47. Polypeptide for use according to claim 44, wherein the disease to be treated is chosen from the group consisting of arthritis, eczema, Coeliac disease, Crohn's disease, psoriasis, septic shock syndrome, toxic shock syndrome.

48. Polypeptide according to claim 36 for use in the treatment of influenza A virus (IAV) in combination with an existing antiviral agent chosen from the group consisting of neuraminidase inhibitors and adamantanes, wherein the neuraminidase inhibitor is chosen from the group consisting of Laninamivir, Oseltamivir, Zanamivir and Peramivir and the adamantane is chosen from the group consisting of rimantadine and adamantine.

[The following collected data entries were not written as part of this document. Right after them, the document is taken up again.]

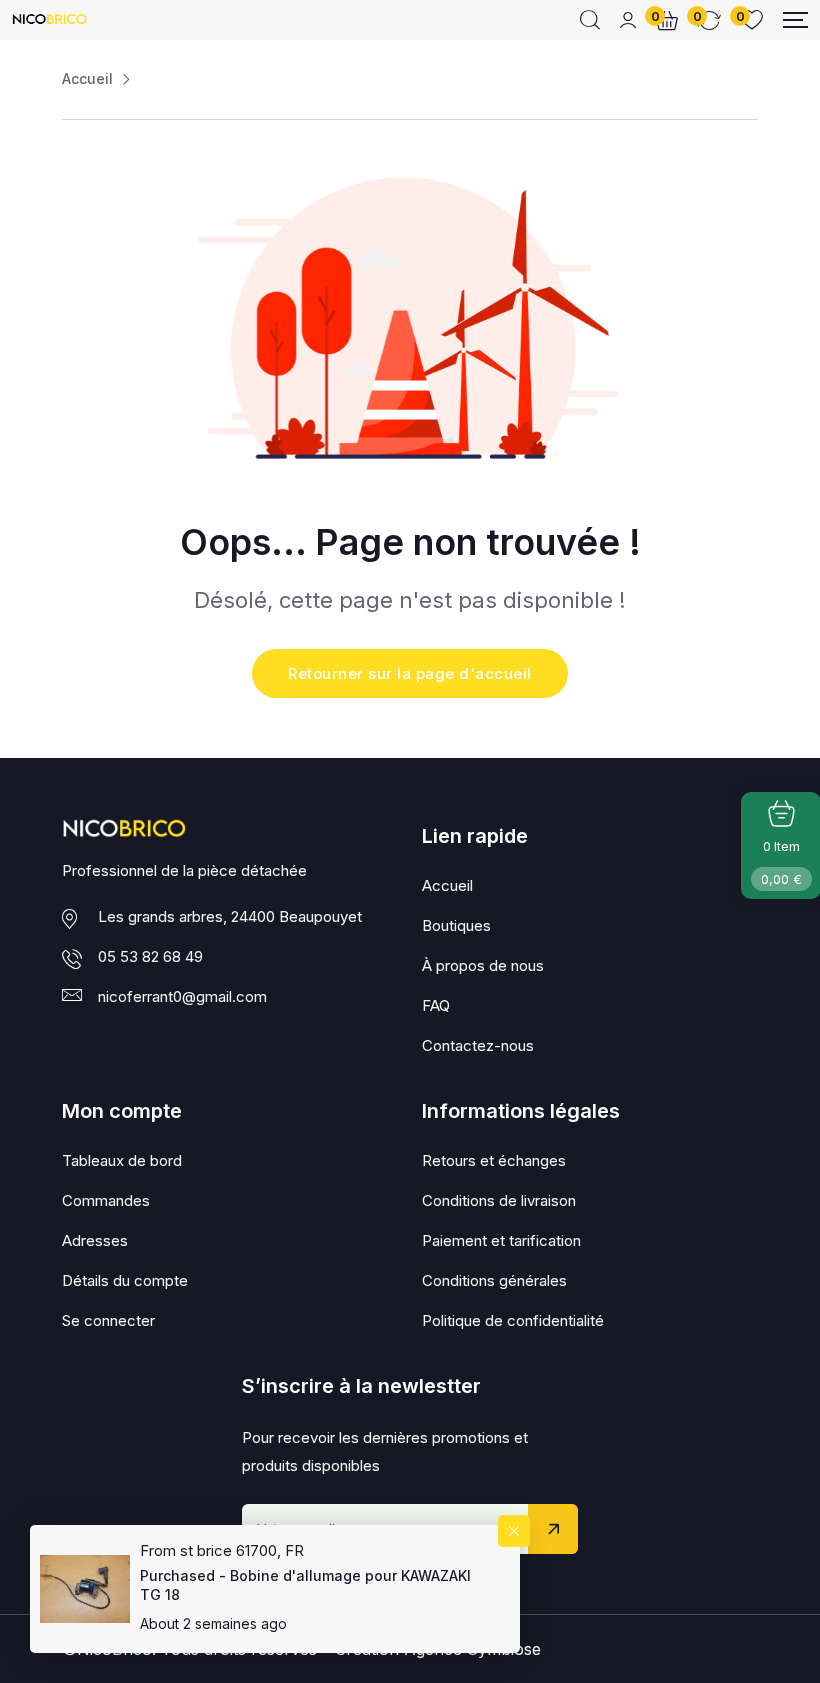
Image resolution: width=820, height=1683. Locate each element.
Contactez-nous (478, 1045)
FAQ (436, 1005)
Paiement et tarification (501, 1240)
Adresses (95, 1240)
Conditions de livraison (499, 1200)
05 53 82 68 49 (150, 956)
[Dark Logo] (49, 20)
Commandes (106, 1200)
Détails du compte (125, 1280)
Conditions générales (494, 1280)
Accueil (87, 78)
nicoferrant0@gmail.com (182, 996)
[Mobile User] (628, 20)
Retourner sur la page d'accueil (410, 673)
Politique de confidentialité (513, 1320)
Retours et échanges (494, 1160)
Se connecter (108, 1320)
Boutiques (456, 925)
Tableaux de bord (122, 1160)
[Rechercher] (590, 20)
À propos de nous (483, 965)
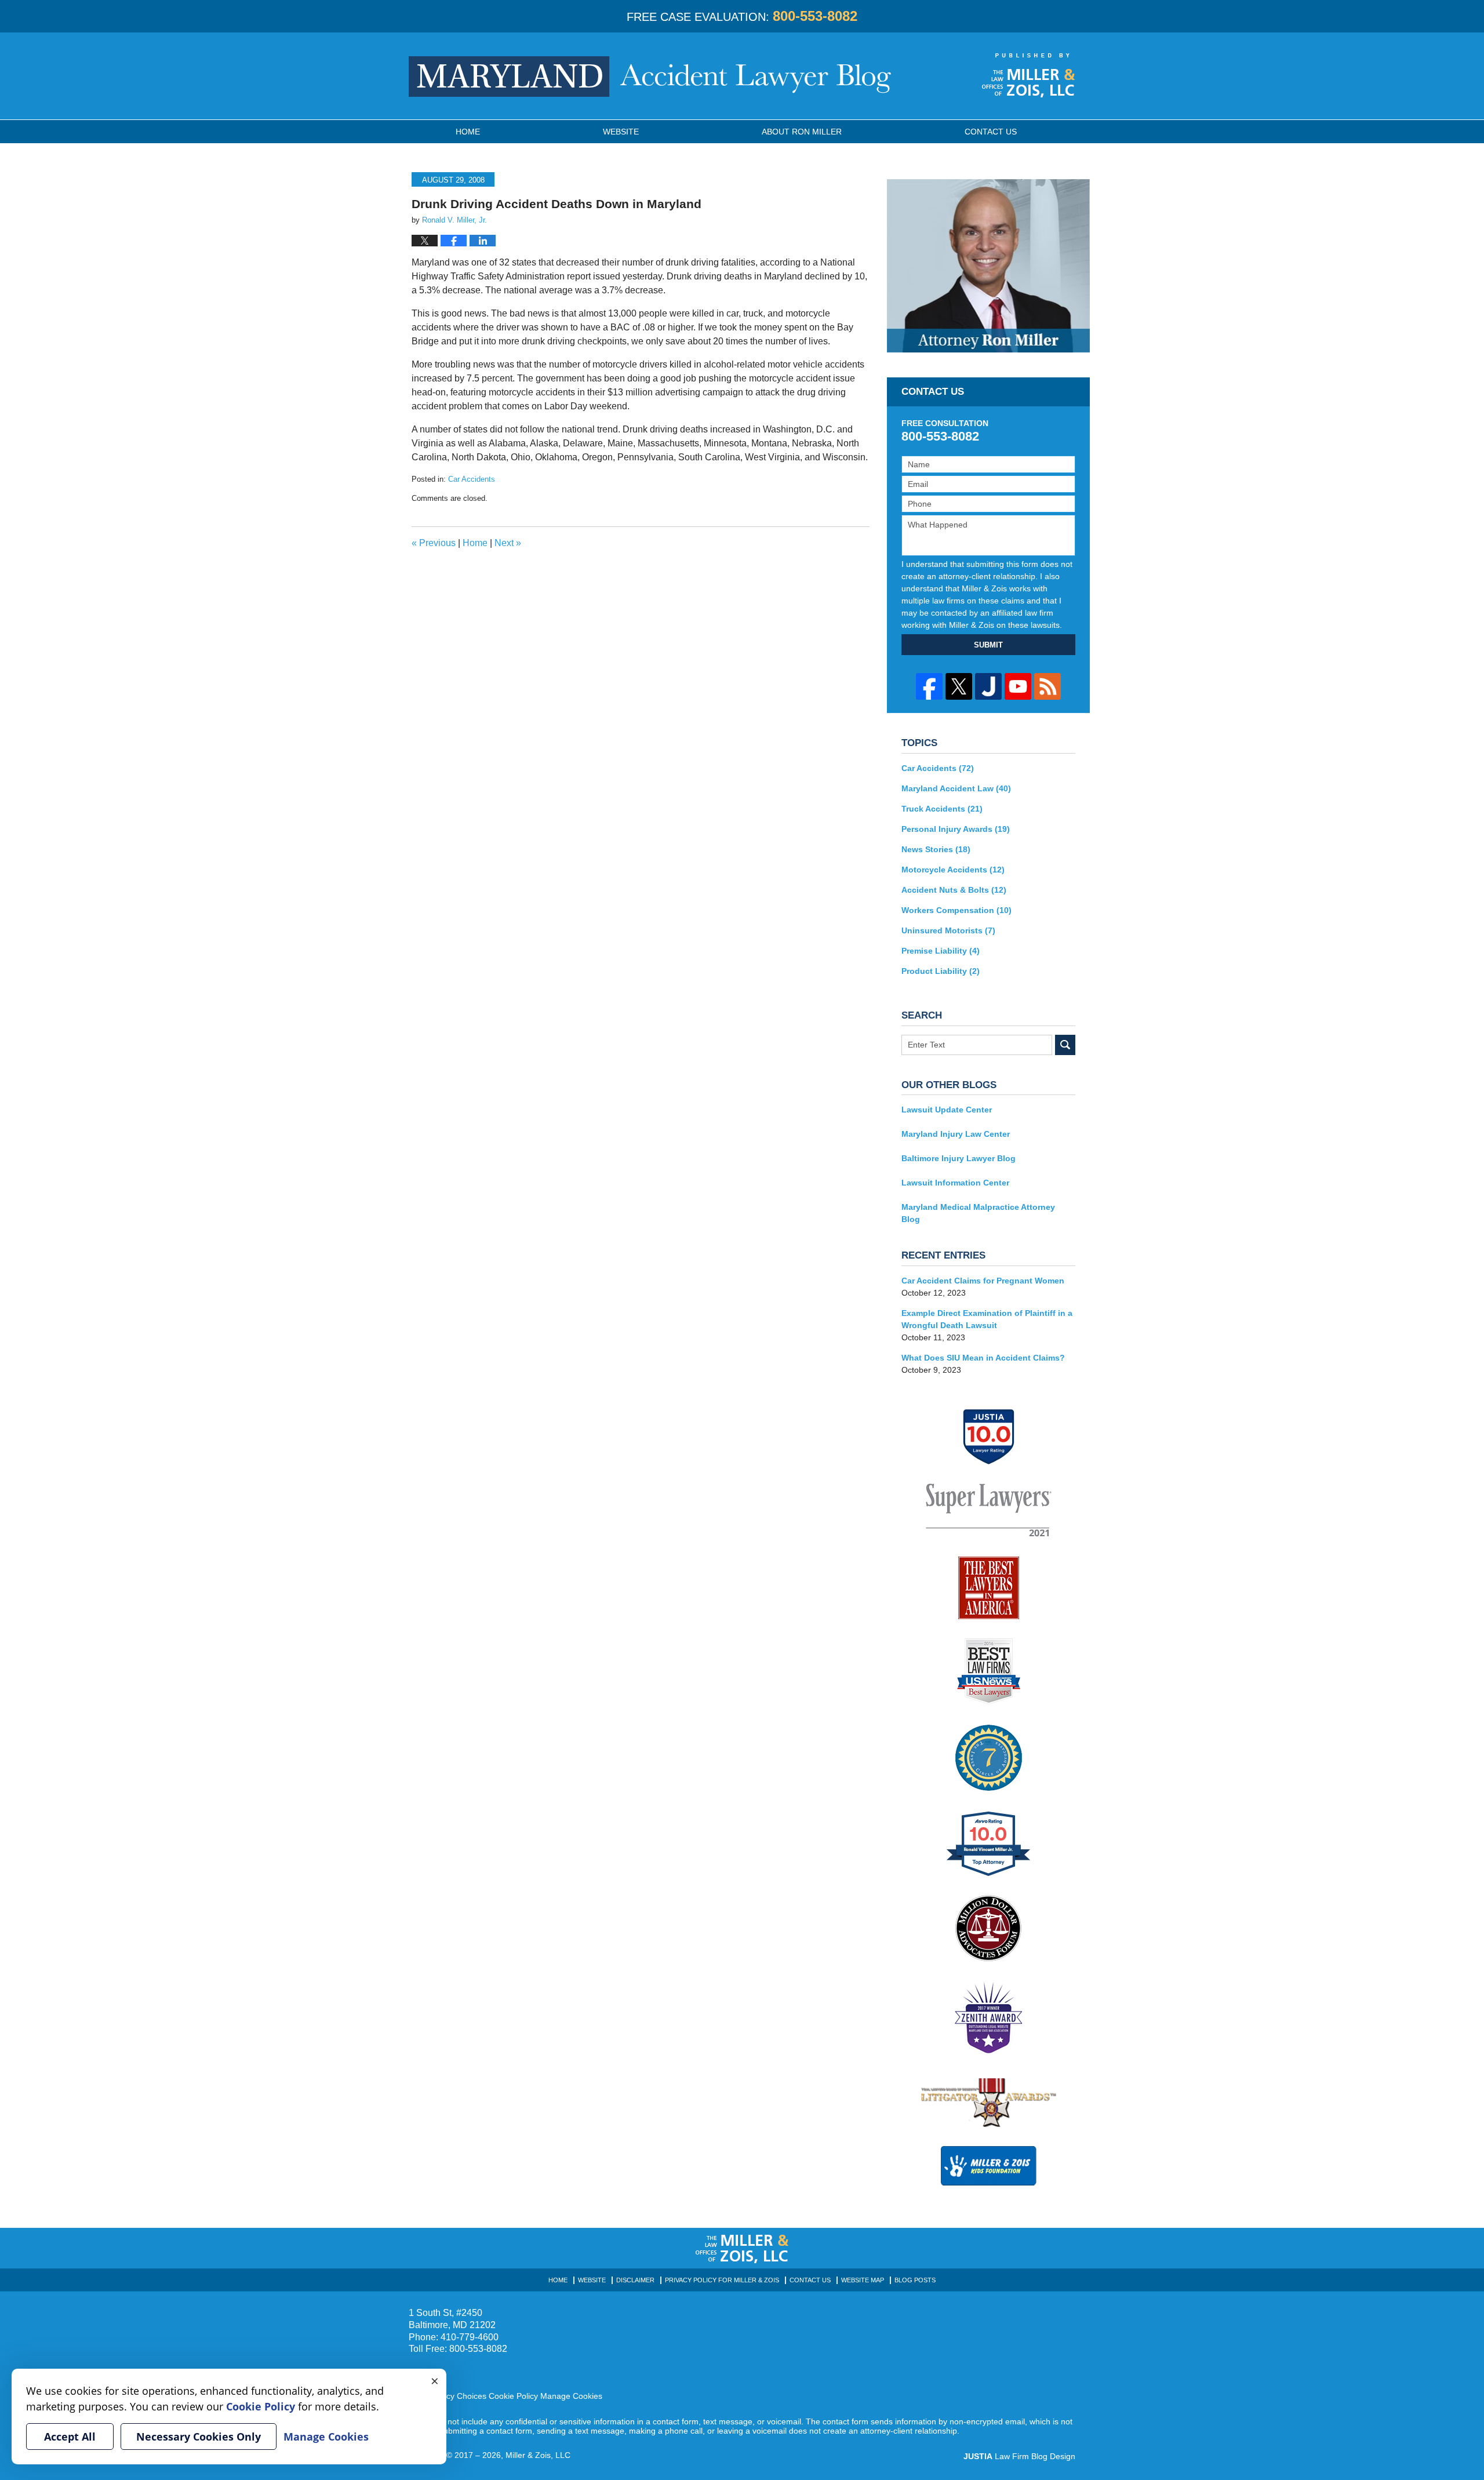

49. Nucleic acid comprising a sequence of nucleotides encoding a polypeptide according to claim 36.

50. Method for obtaining a polypeptide according to claim 36 wherein said method comprises the step of introducing an amino acid mutation in the hSP-D carbohydrate recognition domain, and optionally comprises a further step of

introducing a glycosylation site at a non-glycosylation site in the said carbohydrate recognition domain, wherein said method comprises the steps of a) expressing a nucleic acid encoding a polypeptide according to the invention in a host organism under conditions that the said polypeptide is formed and b) isolating the said polypeptide.